Reviewed-by: John Stultz <john.stultz@linaro.org>

thanks
-john
Christoph Hellwig Oct. 17, 2018, 9:51 a.m. UTC | #2
On Tue, Oct 09, 2018 at 03:20:41PM -0700, Joel Fernandes (Google) wrote:
> One of the main usecases Android has is the ability to create a region
> and mmap it as writeable, then drop its protection for "future" writes
> while keeping the existing already mmap'ed writeable-region active.

s/drop/add/ ?

Otherwise this doesn't make much sense to me.

> This usecase cannot be implemented with the existing F_SEAL_WRITE seal.
> To support the usecase, this patch adds a new F_SEAL_FS_WRITE seal which
> prevents any future mmap and write syscalls from succeeding while
> keeping the existing mmap active. The following program shows the seal
> working in action:

Where does the FS come from?  I'd rather expect this to be implemented
as a 'force' style flag that applies the seal even if the otherwise
required precondition is not met.

> Note: This seal will also prevent growing and shrinking of the memfd.
> This is not something we do in Android so it does not affect us, however
> I have mentioned this behavior of the seal in the manpage.

This seems odd, as that is otherwise split into the F_SEAL_SHRINK /
F_SEAL_GROW flags.

>  static int memfd_add_seals(struct file *file, unsigned int seals)
>  {
> @@ -219,6 +220,9 @@ static int memfd_add_seals(struct file *file, unsigned int seals)
>  		}
>  	}
>  
> +	if ((seals & F_SEAL_FS_WRITE) && !(*file_seals & F_SEAL_FS_WRITE))
> +		file->f_mode &= ~(FMODE_WRITE | FMODE_PWRITE);
> +

This seems to lack any synchronization for f_mode.
Joel Fernandes Oct. 17, 2018, 10:39 a.m. UTC | #3
On Wed, Oct 17, 2018 at 02:51:55AM -0700, Christoph Hellwig wrote:
> On Tue, Oct 09, 2018 at 03:20:41PM -0700, Joel Fernandes (Google) wrote:
> > One of the main usecases Android has is the ability to create a region
> > and mmap it as writeable, then drop its protection for "future" writes
> > while keeping the existing already mmap'ed writeable-region active.
> 
> s/drop/add/ ?
====
### WRITTEN INSTRUCTION 1:
Rename "cursor" to "caret" in the records from the line with "This screenshot has width=1053, height=677." through the last line of the records, and write those lines out again with everything else left as is.
The text and the records come from separate, unrelated sources.

Items from a dataset
====
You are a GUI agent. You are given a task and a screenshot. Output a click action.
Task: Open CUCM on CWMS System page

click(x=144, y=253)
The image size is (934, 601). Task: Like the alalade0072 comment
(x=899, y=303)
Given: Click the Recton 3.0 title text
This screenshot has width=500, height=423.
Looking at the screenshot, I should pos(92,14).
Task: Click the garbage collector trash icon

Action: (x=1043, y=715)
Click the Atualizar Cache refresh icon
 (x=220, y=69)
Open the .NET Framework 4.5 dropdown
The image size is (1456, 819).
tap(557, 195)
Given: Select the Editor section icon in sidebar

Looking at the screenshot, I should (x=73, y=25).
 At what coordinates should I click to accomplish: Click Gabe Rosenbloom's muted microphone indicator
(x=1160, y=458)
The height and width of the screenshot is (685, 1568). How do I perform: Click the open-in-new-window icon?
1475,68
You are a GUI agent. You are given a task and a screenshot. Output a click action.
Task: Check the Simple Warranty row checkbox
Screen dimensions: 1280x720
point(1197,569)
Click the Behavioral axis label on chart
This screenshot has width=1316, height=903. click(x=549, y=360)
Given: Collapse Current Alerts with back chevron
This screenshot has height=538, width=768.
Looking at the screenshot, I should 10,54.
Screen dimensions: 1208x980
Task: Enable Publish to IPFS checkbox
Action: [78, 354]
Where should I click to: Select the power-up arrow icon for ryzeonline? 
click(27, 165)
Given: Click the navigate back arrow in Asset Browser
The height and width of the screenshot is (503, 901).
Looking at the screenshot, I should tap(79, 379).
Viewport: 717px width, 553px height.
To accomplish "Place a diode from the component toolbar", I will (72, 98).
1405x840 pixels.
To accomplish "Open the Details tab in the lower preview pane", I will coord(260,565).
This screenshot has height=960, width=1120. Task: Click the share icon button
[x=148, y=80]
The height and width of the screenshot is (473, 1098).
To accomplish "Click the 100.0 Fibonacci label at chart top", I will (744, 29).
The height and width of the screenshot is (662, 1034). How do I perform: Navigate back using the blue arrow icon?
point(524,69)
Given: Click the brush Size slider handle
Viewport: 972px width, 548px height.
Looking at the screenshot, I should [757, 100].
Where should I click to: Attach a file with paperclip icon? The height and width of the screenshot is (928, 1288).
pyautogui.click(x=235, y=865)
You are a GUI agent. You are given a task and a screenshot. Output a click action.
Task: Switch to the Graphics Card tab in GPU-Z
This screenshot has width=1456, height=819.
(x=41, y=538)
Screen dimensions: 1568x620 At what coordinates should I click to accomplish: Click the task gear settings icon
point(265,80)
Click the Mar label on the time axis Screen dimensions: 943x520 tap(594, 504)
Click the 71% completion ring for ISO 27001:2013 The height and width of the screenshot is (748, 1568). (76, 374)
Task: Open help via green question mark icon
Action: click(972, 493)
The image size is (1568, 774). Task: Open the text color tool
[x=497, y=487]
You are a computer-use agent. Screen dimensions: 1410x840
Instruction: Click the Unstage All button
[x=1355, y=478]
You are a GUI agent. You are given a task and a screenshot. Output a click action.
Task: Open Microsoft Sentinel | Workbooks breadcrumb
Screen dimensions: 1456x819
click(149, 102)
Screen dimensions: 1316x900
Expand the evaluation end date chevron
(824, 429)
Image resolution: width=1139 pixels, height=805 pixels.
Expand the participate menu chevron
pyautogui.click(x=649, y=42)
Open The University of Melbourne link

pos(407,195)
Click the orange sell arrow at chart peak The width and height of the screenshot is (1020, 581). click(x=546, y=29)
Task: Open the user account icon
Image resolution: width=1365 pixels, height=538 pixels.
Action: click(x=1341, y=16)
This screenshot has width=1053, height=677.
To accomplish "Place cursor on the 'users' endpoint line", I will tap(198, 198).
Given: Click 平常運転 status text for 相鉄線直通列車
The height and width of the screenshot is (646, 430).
====
### WRITTEN INSTRUCTION 2:
Continue the mailing-list thread about the memfd write seal, picking up right after its last line.

### EXERCISE RESPONSE 1:
This screenshot has width=1053, height=677.
To accomplish "Place caret on the 'users' endpoint line", I will tap(198, 198).
Given: Click 平常運転 status text for 相鉄線直通列車
The height and width of the screenshot is (646, 430).

### EXERCISE RESPONSE 2:
> 
> Otherwise this doesn't make much sense to me.

Sure, you are right that "add" is more appropriate. I'll change it to that.

> > This usecase cannot be implemented with the existing F_SEAL_WRITE seal.
> > To support the usecase, this patch adds a new F_SEAL_FS_WRITE seal which
> > prevents any future mmap and write syscalls from succeeding while
> > keeping the existing mmap active. The following program shows the seal
> > working in action:
> 
> Where does the FS come from?  I'd rather expect this to be implemented
> as a 'force' style flag that applies the seal even if the otherwise
> required precondition is not met.

The "FS" was meant to convey that the seal is preventing writes at the VFS
layer itself, for example vfs_write checks FMODE_WRITE and does not proceed,
it instead returns an error if the flag is not set. I could not find a better
name for it, I could call it F_SEAL_VFS_WRITE if you prefer?

> > Note: This seal will also prevent growing and shrinking of the memfd.
> > This is not something we do in Android so it does not affect us, however
> > I have mentioned this behavior of the seal in the manpage.
> 
> This seems odd, as that is otherwise split into the F_SEAL_SHRINK /
> F_SEAL_GROW flags.

I could make it such that this seal would not be allowed unless F_SEAL_SHRINK
and F_SEAL_GROW are either previously set, or they are passed along with this
seal. Would that make more sense to you?

> >  static int memfd_add_seals(struct file *file, unsigned int seals)
> >  {
> > @@ -219,6 +220,9 @@ static int memfd_add_seals(struct file *file, unsigned int seals)
> >  		}
> >  	}
> >  
> > +	if ((seals & F_SEAL_FS_WRITE) && !(*file_seals & F_SEAL_FS_WRITE))
> > +		file->f_mode &= ~(FMODE_WRITE | FMODE_PWRITE);
> > +
> 
> This seems to lack any synchronization for f_mode.

The f_mode is set when the struct file is first created and then memfd sets
additional flags in memfd_create. Then later we are changing it here at the
time of setting the seal. I donot see any possiblity of a race since it is
impossible to set the seal before memfd_create returns. Could you provide
more details about what kind of synchronization is needed and what is the
race condition scenario you were thinking off?

thanks for the review,

 - Joel
Christoph Hellwig Oct. 17, 2018, 12:08 p.m. UTC | #4
On Wed, Oct 17, 2018 at 03:39:58AM -0700, Joel Fernandes wrote:
> > > This usecase cannot be implemented with the existing F_SEAL_WRITE seal.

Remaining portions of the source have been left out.